On what planet has the author of this month’s lead essay of Cato Unbound been living these past thirty years? … Klein, like most libertarians, casually overlooks the fact that it is his own dogmatic libertarian thinking — centered on lower taxes, deregulation, absolute private property rights, and smaller government — that has led to the biggest economic disaster since the Great Depression; the very financial mess we are in right now.

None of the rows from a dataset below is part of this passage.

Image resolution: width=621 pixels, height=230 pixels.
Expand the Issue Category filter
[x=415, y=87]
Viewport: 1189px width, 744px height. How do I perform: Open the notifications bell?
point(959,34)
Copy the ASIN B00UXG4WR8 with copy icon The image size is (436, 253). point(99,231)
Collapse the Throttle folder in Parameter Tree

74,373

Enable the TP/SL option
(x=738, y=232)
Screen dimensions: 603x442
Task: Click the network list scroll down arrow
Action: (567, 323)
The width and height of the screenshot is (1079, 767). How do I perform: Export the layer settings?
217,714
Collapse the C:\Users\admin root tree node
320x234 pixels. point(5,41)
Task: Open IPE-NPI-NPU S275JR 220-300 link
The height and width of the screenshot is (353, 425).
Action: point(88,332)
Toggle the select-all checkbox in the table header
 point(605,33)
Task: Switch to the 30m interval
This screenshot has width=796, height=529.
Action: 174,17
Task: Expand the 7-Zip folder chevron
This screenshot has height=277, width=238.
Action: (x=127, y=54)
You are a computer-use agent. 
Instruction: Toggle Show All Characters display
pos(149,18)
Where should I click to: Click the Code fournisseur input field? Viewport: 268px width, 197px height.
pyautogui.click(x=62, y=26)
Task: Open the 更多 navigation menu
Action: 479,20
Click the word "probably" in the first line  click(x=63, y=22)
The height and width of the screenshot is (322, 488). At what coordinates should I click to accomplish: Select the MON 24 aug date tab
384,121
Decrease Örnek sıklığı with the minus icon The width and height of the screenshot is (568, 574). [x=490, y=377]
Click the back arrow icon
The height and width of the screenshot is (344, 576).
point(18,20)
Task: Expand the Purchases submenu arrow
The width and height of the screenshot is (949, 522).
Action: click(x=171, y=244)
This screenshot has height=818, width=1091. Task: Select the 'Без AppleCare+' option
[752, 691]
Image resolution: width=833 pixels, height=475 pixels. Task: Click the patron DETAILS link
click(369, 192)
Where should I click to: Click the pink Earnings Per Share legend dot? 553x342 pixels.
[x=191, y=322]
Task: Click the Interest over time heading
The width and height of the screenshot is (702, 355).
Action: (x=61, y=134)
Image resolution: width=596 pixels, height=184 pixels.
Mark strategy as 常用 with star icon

If Matthijs believes that the trend over the past thirty years has been to smaller government, he is confusing rhetoric with reality. Thirty years ago, federal expenditures were 21.7% of GNP. In 2008, the latest year for which the Statistical Abstract provides actual rather than estimated figures, they were 21%; the estimates for 2009 and 2010 are considerably higher than that. During that same period, state and local expenditure rose from 11% to 14% of GNP. If he thinks that the trend has been towards absolute private property rights, he might want to read Kelo v City of New London.
He might also consider that what set off the “current financial mess” was the collapse of a market dominated by two firms, Fannie Mae and Freddie Mac, both created by the U.S. government.
Matthijs also writes:
[T]here is nothing “natural” either about laissez-faire capitalism or private property rights; they were both enforced by the state in the first place. … At a basic level, property rights originate from power …
The first statement is demonstrably false; private property rights predate the existence of the state. He is correct, however, that property rights originate from power. His mistake is the assumption that all power belongs to the state. Rights, to private property and much else, originate in a radically decentralized form of power, the power of each individual over his own body. For details, see my essay.